= AIM OF THE EXERCISE =
Each entry that follows should be retyped in full and exactly.

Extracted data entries
+++
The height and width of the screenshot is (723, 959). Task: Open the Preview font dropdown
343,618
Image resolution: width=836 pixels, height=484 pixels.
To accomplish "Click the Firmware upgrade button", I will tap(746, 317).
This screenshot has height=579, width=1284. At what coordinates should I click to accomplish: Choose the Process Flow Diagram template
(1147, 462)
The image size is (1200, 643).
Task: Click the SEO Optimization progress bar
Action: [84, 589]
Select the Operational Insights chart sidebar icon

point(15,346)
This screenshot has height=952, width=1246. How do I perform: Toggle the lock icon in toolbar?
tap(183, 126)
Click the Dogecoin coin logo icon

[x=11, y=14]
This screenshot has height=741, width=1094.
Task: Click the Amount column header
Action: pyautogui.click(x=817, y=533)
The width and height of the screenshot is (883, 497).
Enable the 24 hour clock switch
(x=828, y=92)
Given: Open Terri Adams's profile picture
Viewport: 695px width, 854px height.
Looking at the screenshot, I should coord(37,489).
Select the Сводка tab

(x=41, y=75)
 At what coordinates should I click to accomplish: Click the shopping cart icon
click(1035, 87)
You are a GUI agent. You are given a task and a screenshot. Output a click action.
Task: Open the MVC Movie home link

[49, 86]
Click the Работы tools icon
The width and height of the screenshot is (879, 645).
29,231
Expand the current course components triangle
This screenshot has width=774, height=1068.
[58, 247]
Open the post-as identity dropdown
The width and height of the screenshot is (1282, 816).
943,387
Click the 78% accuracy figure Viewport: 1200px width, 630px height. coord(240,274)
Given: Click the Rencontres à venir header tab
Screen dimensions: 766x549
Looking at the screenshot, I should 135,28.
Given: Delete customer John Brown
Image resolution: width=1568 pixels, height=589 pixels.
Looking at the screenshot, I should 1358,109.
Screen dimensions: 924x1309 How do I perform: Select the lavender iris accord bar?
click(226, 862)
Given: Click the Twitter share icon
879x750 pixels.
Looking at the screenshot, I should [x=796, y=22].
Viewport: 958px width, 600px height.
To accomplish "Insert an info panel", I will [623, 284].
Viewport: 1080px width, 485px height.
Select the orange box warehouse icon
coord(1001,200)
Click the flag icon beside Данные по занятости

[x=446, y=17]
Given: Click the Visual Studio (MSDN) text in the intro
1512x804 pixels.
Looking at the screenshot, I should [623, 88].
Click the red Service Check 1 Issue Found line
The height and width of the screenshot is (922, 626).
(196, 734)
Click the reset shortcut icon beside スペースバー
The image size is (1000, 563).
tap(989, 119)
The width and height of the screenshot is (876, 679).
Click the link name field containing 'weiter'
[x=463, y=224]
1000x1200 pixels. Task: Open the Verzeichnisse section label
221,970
+++
= EXERCISE RESULT =
The height and width of the screenshot is (723, 959). Task: Open the Preview font dropdown
343,618
Image resolution: width=836 pixels, height=484 pixels.
To accomplish "Click the Firmware upgrade button", I will tap(746, 317).
This screenshot has height=579, width=1284. At what coordinates should I click to accomplish: Choose the Process Flow Diagram template
(1147, 462)
The image size is (1200, 643).
Task: Click the SEO Optimization progress bar
Action: [84, 589]
Select the Operational Insights chart sidebar icon

point(15,346)
This screenshot has height=952, width=1246. How do I perform: Toggle the lock icon in toolbar?
tap(183, 126)
Click the Dogecoin coin logo icon

[x=11, y=14]
This screenshot has height=741, width=1094.
Task: Click the Amount column header
Action: pyautogui.click(x=817, y=533)
The width and height of the screenshot is (883, 497).
Enable the 24 hour clock switch
(x=828, y=92)
Given: Open Terri Adams's profile picture
Viewport: 695px width, 854px height.
Looking at the screenshot, I should coord(37,489).
Select the Сводка tab

(x=41, y=75)
 At what coordinates should I click to accomplish: Click the shopping cart icon
click(1035, 87)
You are a GUI agent. You are given a task and a screenshot. Output a click action.
Task: Open the MVC Movie home link

[49, 86]
Click the Работы tools icon
The width and height of the screenshot is (879, 645).
29,231
Expand the current course components triangle
This screenshot has width=774, height=1068.
[58, 247]
Open the post-as identity dropdown
The width and height of the screenshot is (1282, 816).
943,387
Click the 78% accuracy figure Viewport: 1200px width, 630px height. coord(240,274)
Given: Click the Rencontres à venir header tab
Screen dimensions: 766x549
Looking at the screenshot, I should 135,28.
Given: Delete customer John Brown
Image resolution: width=1568 pixels, height=589 pixels.
Looking at the screenshot, I should 1358,109.
Screen dimensions: 924x1309 How do I perform: Select the lavender iris accord bar?
click(226, 862)
Given: Click the Twitter share icon
879x750 pixels.
Looking at the screenshot, I should [x=796, y=22].
Viewport: 958px width, 600px height.
To accomplish "Insert an info panel", I will [623, 284].
Viewport: 1080px width, 485px height.
Select the orange box warehouse icon
coord(1001,200)
Click the flag icon beside Данные по занятости

[x=446, y=17]
Given: Click the Visual Studio (MSDN) text in the intro
1512x804 pixels.
Looking at the screenshot, I should [623, 88].
Click the red Service Check 1 Issue Found line
The height and width of the screenshot is (922, 626).
(196, 734)
Click the reset shortcut icon beside スペースバー
The image size is (1000, 563).
tap(989, 119)
The width and height of the screenshot is (876, 679).
Click the link name field containing 'weiter'
[x=463, y=224]
1000x1200 pixels. Task: Open the Verzeichnisse section label
221,970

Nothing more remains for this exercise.